En juin 2017, l’Arabie saoudite, les Émirats arabes unis, Bahreïn et l’Égypte avaient rompu leurs liens avec Doha, l’accusant de soutenir des groupes islamistes extrémistes, d’être trop proche du rival iranien et de semer le trouble dans la région via ses médias. Le Qatar a toujours démenti ces accusations.

Mais Riyad et les autres pays arabes boycottant Doha ont finalement scellé la réconciliation avec l’émirat gazier au début du mois, lors d’un sommet du Conseil de coopération du Golfe (CCG).

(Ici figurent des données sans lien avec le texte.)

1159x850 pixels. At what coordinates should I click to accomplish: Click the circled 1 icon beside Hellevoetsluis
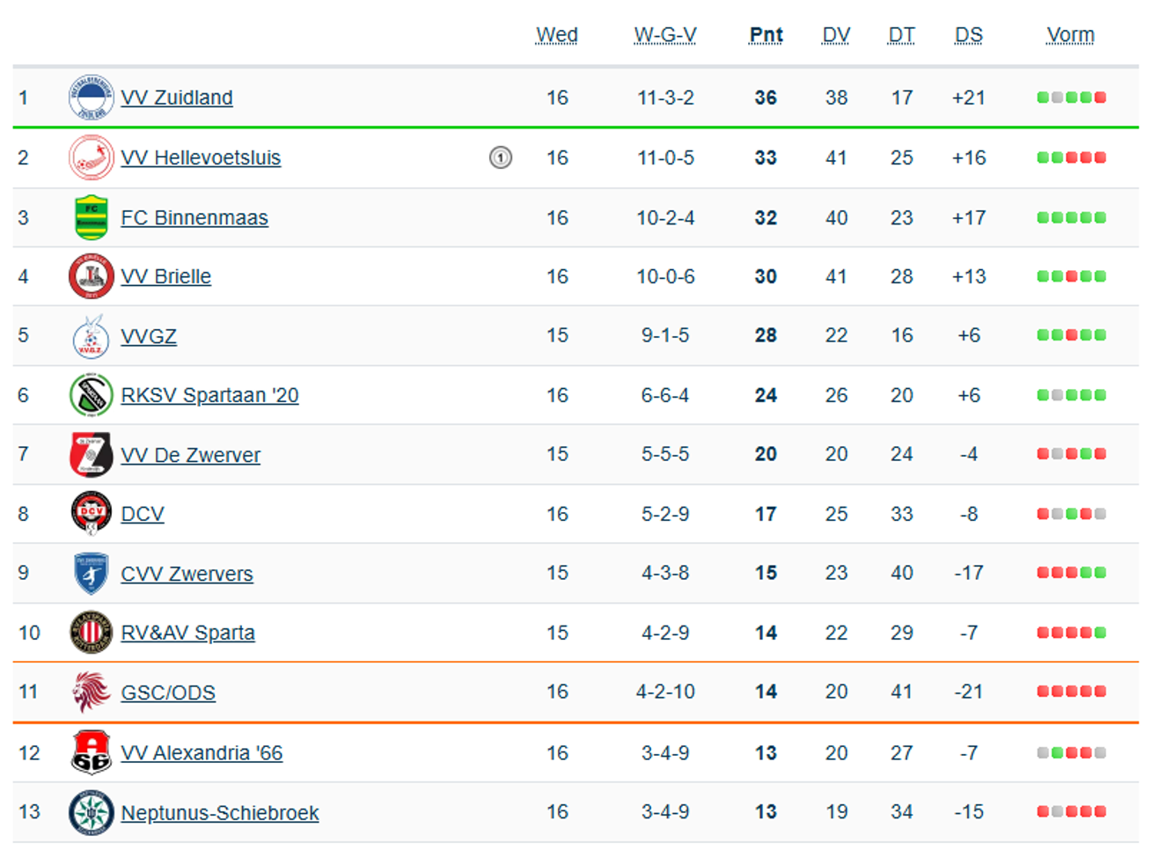pyautogui.click(x=501, y=158)
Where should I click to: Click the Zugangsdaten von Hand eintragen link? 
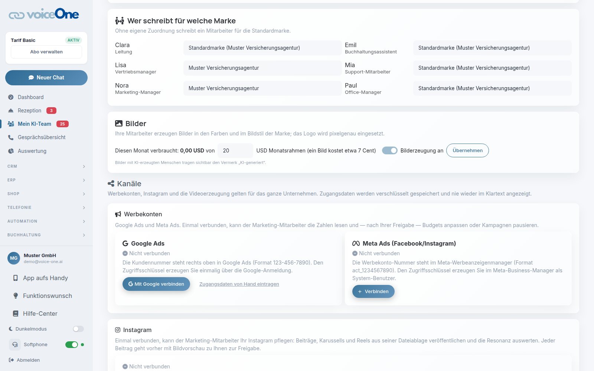(239, 284)
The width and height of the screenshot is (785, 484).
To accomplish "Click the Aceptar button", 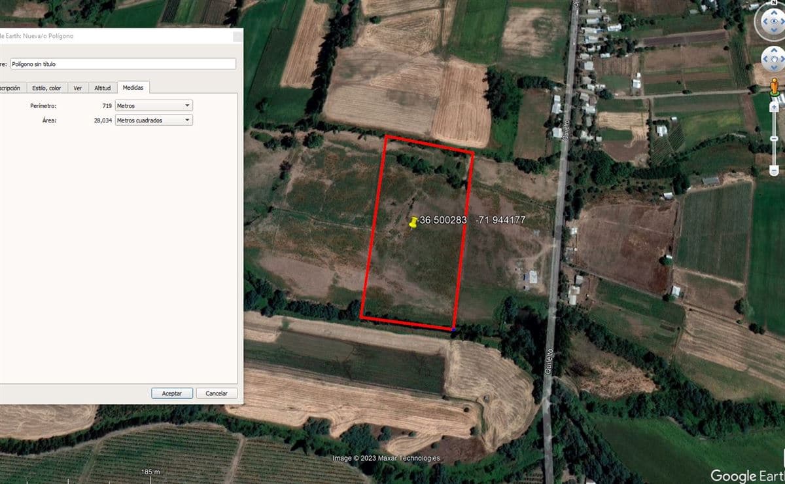I will click(172, 393).
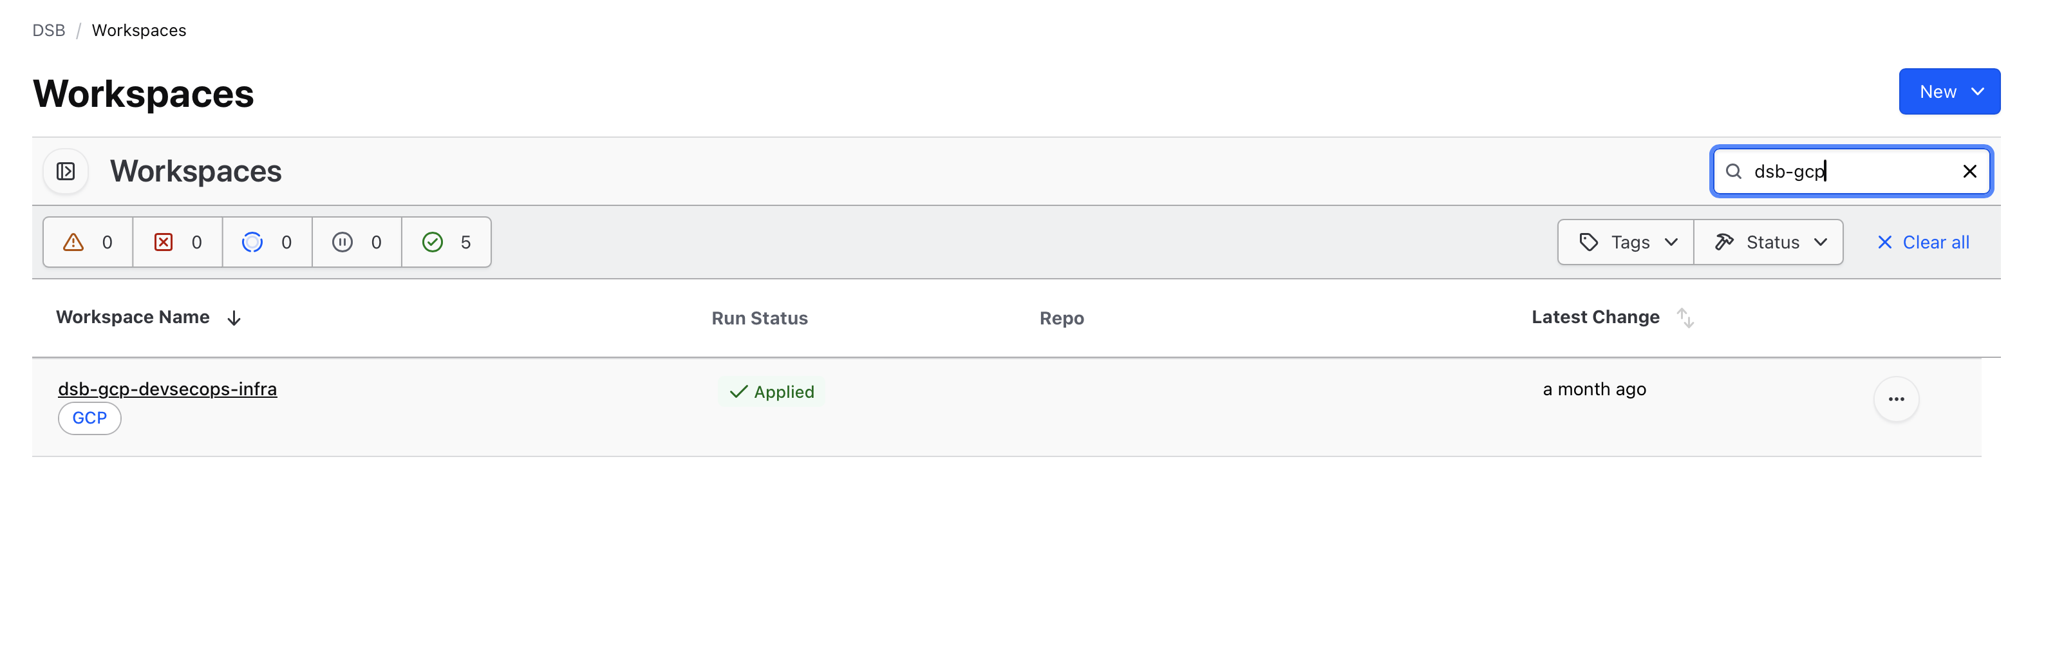
Task: Sort by Latest Change column
Action: point(1684,318)
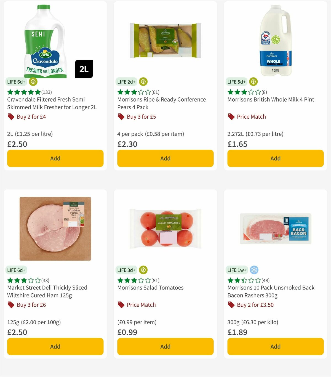Click the tag icon next to Price Match on milk
This screenshot has width=331, height=377.
(231, 117)
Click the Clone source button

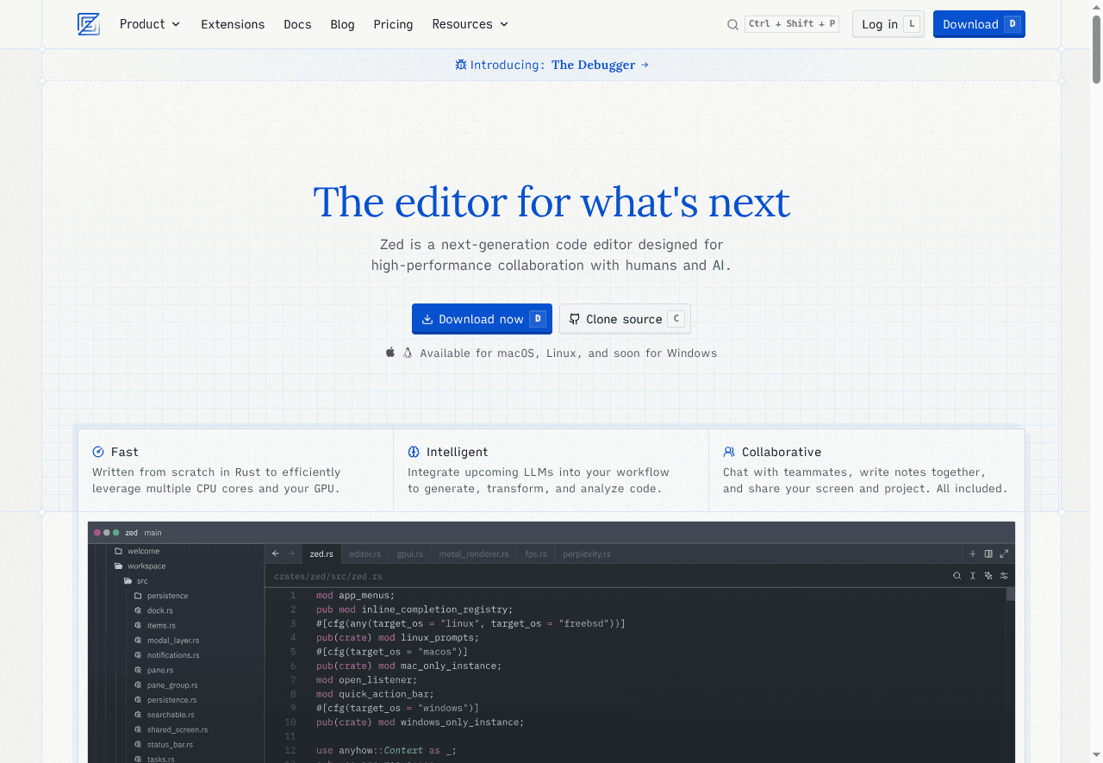pyautogui.click(x=624, y=319)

"Les relations diplomatiques seront complètement rétablies et nous espérons pouvoir être en mesure d’ouvrir les ambassades dans les prochains jours", a déclaré le ministre saoudien des Affaires étrangères, Fayçal ben Farhane.

Le délai n’est "lié qu’aux mesures logistiques nécessaires" pour les réouvertures, a-t-il ajouté, lors d’une conférence de presse à Riyad, retransmise par la chaîne de télévision d’État Al-Ekhbariya.

Frontières rouvertes

Cette annonce intervient après la réouverture des frontières et la reprise des vols cette semaine entre les deux pays.

La semaine dernière, les Émirats arabes unis avaient annoncé que les échanges commerciaux entre le Qatar et les quatre pays qui le boycottaient devaient reprendre "d’ici une semaine".

Les États-Unis se sont activés ces dernières semaines pour réconcilier les pays du Golfe, dans le cadre de la stratégie du président américain sortant Donald Trump d’isoler l’Iran et d’accentuer sa campagne de "pression maximale" sur la République islamique.